A Dell Inc. employee’s widow has been allowed to pursue part of her lawsuit against the company, alleging that she lost $775,000 in life insurance benefits because her husband wasn’t properly informed about the need to convert his group coverage to an individual policy.
Judge David Alan Ezra ruled that the widow can proceed with claims that Dell breached its fiduciary duties by failing to adequately inform her husband that his coverage would lapse if he didn’t submit paperwork to convert to individual coverage while on disability leave for cancer treatments.
The lawsuit stems from the employee’s decision to take disability leave for cancer treatments. During this period, he was required to convert his company-sponsored life insurance to an individual policy to maintain coverage. The widow alleges that Dell failed to properly notify her husband of this requirement, resulting in the lapse of his coverage and the subsequent loss of $775,000 in benefits.

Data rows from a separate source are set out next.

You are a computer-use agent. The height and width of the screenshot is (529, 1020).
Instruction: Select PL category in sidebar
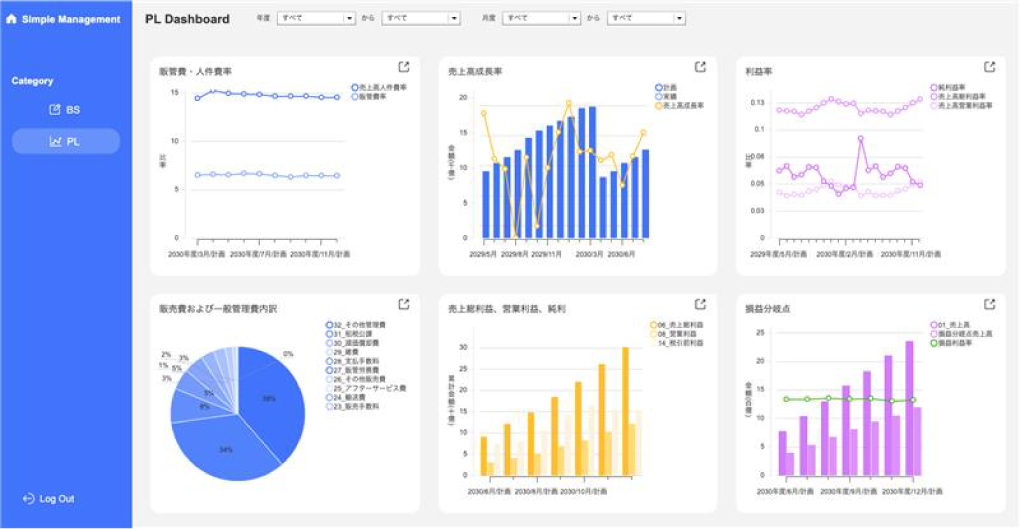pos(65,141)
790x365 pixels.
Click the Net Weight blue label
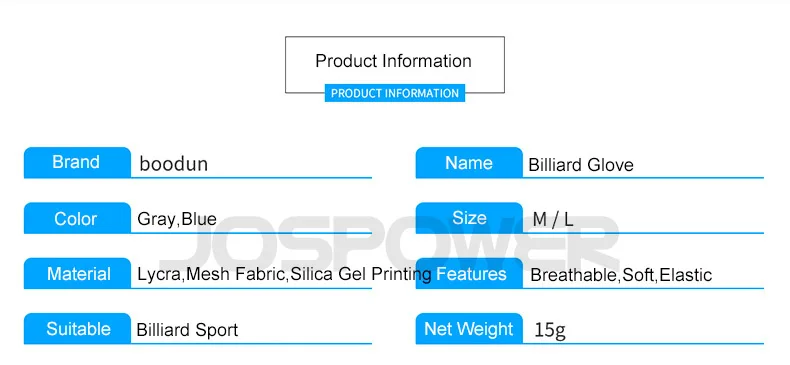(x=469, y=329)
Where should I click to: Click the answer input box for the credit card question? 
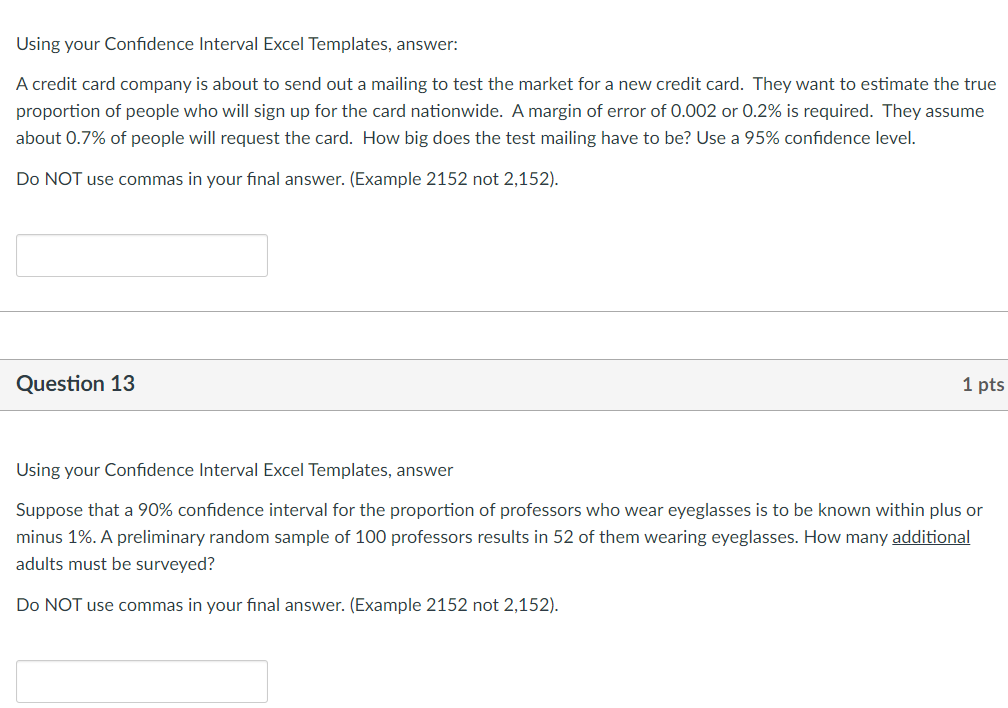[141, 255]
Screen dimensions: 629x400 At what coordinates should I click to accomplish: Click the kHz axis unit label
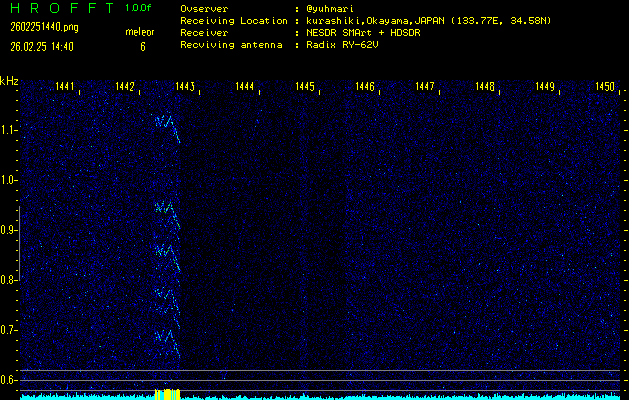pos(9,80)
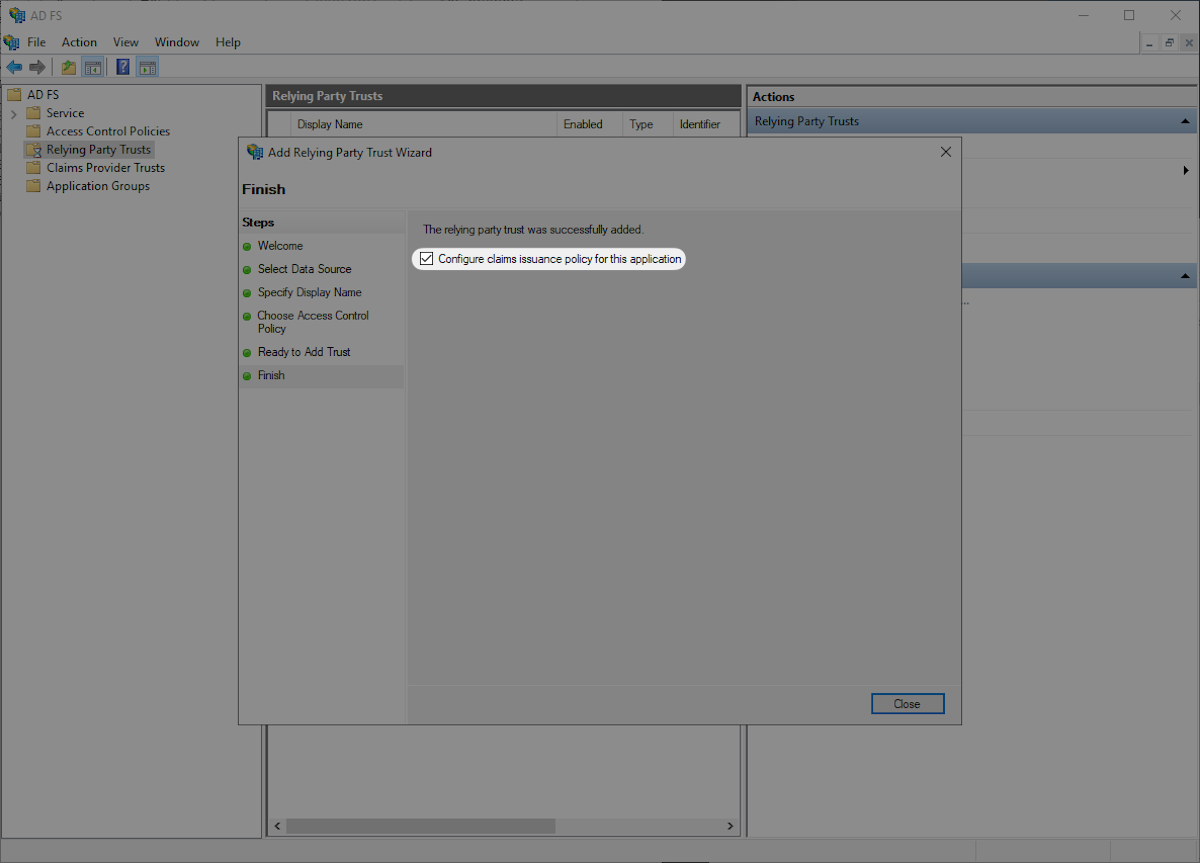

While the claims against Dell can proceed, Judge Ezra dismissed the claims against Metropolitan Life Insurance Co., the insurer, as it was not clear that they were aware of the employee’s health status.
This case highlights the importance of clear communication by employers regarding employee benefits, particularly during significant life events such as disability leave. The outcome of this lawsuit could have implications for how companies manage their employee benefit programs and communicate with their workforce about critical benefit details.